刑務所を出所後、再犯防止に「ペッパー」が話し相手 ギャグ飛ばす「吉本」の特別バージョン

 同研究所の山地克明所長(41)は「人を笑顔にしてきた100年の歴史とノウハウがある。コミュニケーションの部分に気を使ってプログラムを組んだ」と胸を張る。多くのお笑い芸人を世に送り出してきた吉本興業だけに、ペッパーの笑いのセンスに磨きをかけたという。

 両全会の施設長、木下さんは「ペッパーと漫才をする寮生や、『ペッパーにやさしい言葉をかけてもらった』と喜んでいる人もいる。ペッパーは能動的で、純真無垢(むく)な感じがいい」と話す。

国際会議での報告も検討

 更生に人工知能(AI)はどう役立つのか。大阪大学の石黒浩教授(53)=ロボット工学=は「他人の前では気を使って心を開かなかった人も、ロボットの前なら素直になれることがある」と指摘。両全会の小畑輝海理事長(75)は「ペッパーが来て雰囲気が明るくなった。犯罪を繰り返す人は幼少の頃、家庭環境に問題があるケースも多い。コミュニケーション能力の回復にペッパーが果たす役割は大きい」と語る。
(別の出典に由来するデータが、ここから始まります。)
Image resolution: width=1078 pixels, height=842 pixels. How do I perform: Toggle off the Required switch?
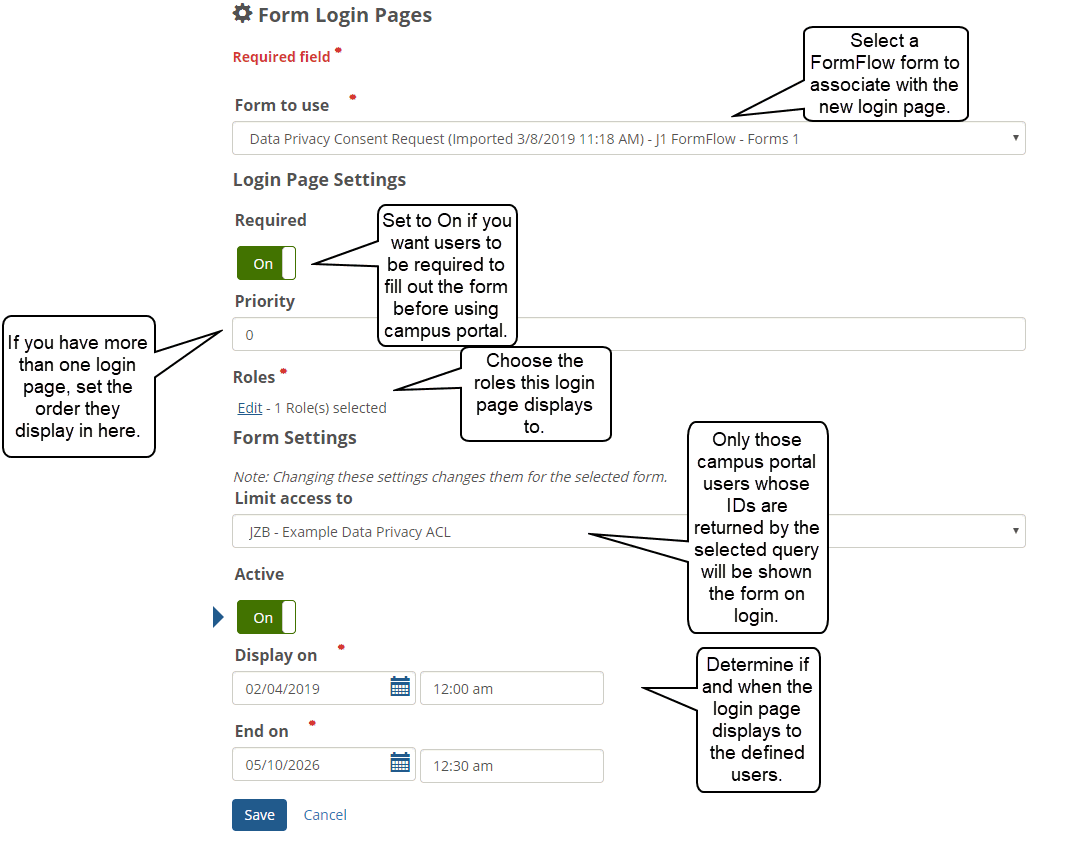pos(265,262)
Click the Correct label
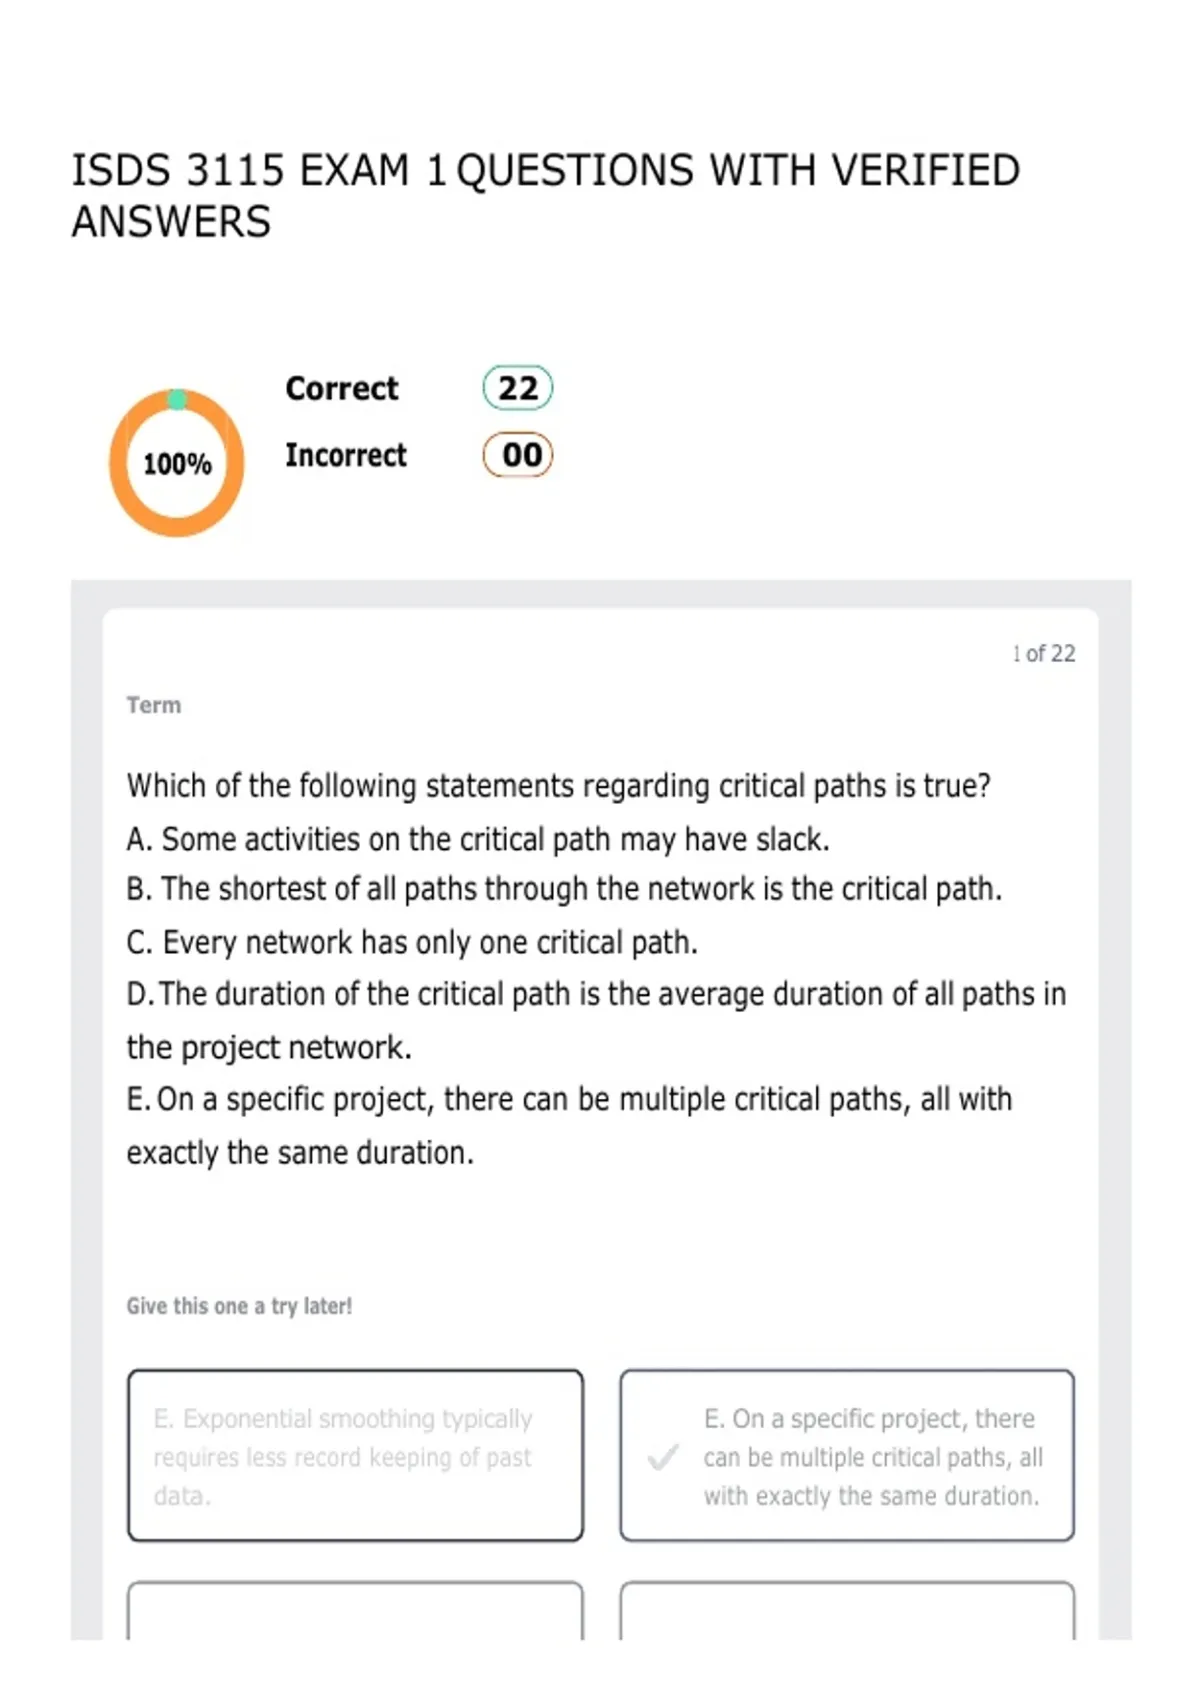Screen dimensions: 1200x1700 click(x=341, y=388)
 他人とのコミュニケーション能力が乏しい人たちとロボットが対話する。ペッパーの導入で、寮生たちの心理や行動にも変化の兆しが見え始めている。

 新潟青陵大大学院の碓井真史(まふみ)教授(社会心理学)は「生身の人間なら猜疑心(さいぎしん)が働く場合もあるが、ロボットが相手なら緊張せず、安心して会話できる。ペットセラピーと同じような効果が期待できる」と指摘する。